Deux souverains indigènes seulement, dont les états sont enclavés dans cet empire, peuvent être considérés comme étant en droit indépendans de la compagnie, — le radja de Dholpôre et celui de Tipperah.

Les états indigènes avec lesquels le gouvernement de la compagnie a conclu des traités d’alliance subsidiaires sont au nombre de dix, savoir : Cochin, Cătch, Goudjerât, Gwalior, Hyderabâd, Indore, Mysore, Nagpôre ou Bérar, Aoudh, Travancore. Les états indigènes protégés en vertu de traités spéciaux ou d’autres conventions se comptent par centaines ; deux cents environ sont de quelque importance. Les ressources militaires des états indigènes[11] (troupes en général peu disciplinées) sont évaluées à 398,918 hommes, non compris les contingens de troupes régulières fournis au gouvernement de la compagnie et commandés en partie par des officiers européens. Les revenus de ces divers états sont évalués à 106,980,681 roupies, ou (en attribuant à la roupie une valeur moyenne de 2 fr. 40 cent.) environ 257 millions de francs, dont 10,654,891 roupies ou près de 26 millions de francs constituent le total des subsides ou tributs de diverses natures perçus par la compagnie.

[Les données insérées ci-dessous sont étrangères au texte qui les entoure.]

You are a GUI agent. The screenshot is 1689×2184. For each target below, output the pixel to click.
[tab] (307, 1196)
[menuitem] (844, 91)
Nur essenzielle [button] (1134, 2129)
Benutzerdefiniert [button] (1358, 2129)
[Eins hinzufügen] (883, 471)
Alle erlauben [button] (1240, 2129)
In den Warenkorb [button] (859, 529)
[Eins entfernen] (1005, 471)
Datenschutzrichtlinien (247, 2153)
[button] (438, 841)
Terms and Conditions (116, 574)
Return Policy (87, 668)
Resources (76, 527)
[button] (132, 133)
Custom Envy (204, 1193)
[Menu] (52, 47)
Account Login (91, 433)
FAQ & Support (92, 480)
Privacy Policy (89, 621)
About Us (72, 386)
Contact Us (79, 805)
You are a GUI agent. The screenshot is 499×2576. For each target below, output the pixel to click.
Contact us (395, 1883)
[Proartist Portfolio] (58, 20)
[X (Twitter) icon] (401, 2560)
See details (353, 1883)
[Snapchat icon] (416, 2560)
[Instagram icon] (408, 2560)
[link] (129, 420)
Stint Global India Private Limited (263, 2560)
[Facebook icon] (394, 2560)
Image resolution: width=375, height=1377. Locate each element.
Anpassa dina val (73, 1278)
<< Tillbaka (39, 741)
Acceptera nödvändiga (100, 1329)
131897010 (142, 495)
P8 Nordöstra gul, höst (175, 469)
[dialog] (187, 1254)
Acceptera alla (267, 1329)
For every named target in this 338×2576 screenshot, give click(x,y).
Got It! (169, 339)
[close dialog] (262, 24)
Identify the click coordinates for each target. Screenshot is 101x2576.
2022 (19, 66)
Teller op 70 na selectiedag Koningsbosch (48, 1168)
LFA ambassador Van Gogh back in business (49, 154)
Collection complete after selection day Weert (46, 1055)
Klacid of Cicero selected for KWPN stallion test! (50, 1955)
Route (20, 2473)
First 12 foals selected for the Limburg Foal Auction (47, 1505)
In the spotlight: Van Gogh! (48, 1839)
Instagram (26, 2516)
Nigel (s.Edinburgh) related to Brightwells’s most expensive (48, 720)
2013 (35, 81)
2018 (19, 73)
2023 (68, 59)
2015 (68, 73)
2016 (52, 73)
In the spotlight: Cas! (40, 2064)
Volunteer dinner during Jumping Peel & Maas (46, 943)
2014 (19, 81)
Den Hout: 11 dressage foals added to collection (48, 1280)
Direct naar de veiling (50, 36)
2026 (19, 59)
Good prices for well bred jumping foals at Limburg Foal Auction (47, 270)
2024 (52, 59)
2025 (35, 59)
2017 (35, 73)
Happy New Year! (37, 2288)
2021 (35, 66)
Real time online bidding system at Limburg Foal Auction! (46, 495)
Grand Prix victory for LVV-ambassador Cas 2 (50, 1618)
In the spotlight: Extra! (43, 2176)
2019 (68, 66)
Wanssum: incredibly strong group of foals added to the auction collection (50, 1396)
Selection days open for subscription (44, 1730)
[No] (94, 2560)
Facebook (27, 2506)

Le président du bureau de l’Inde, dans l’exposé qu’il a soumis à la chambre des communes en juin 1853, a passé légèrement sur la question du budget : il n’était évidemment pas en mesure d’aborder la discussion du système financier de l’Inde. Il s’est engagé néanmoins à soumettre chaque année au parlement le budget de l’année précédente, et de plus il avait annoncé (séance de la chambre des communes du 10 avril) : 1o qu’il rendrait compte de la situation financière de l’empire hindo-britannique dans les premiers jours de juin ; 2o qu’à la même époque la conversion de la dette de l’Inde (5 pour 100 en 4 pour 100) serait terminée, et que le résultat de cette grande opération permettrait de juger beaucoup plus exactement du véritable état des choses ; 3o que le gouvernement était, dès ce jour, occupé de la discussion d’un nouveau plan de comptabilité applicable aux recettes et dépenses de la compagnie, tant dans l’Inde qu’en Europe, et qui aurait pour résultat de mettre la comptabilité des diverses présidences en harmonie avec celle de l’administration centrale. Nous n’avons pas la prétention d’en savoir plus que sir Charles Wood sur l’état actuel des finances de l’Inde et sur leur avenir probable ; mais nous sommes fermement convaincu, après un bien long et très minutieux examen des documens officiels les plus récens, qu’au point de vue fiscal, comme au point de vue de la condition sociale, politique et matérielle des Hindoustanys, le gouvernement de la compagnie n’a, depuis vingt ans, mérité

Ni cet excès d’honneur, ni cette indignité

dont ses partisans ou ses détracteurs l’ont accablé tour à tour. Nous irons même plus loin, et nous avouerons que si l’action gouvernementale de la compagnie est encore un mal relatif, ce mal nous paraît absolument nécessaire dans la situation actuelle des intérêts anglo-indiens. Le ministère anglais est hors état, pour longtemps encore, de se passer de l’assistance de la compagnie ; il connaît de longue date ses qualités et ses défauts, et s’il l’a parfois traitée avec dureté, avec dédain, il a cependant su apprécier ce qu’elle avait de bon, de beau, d’utile surtout ; il a dû aussi la remercier intérieurement plus d’une fois d’avoir écarté de ses lèvres la coupe amère de la responsabilité.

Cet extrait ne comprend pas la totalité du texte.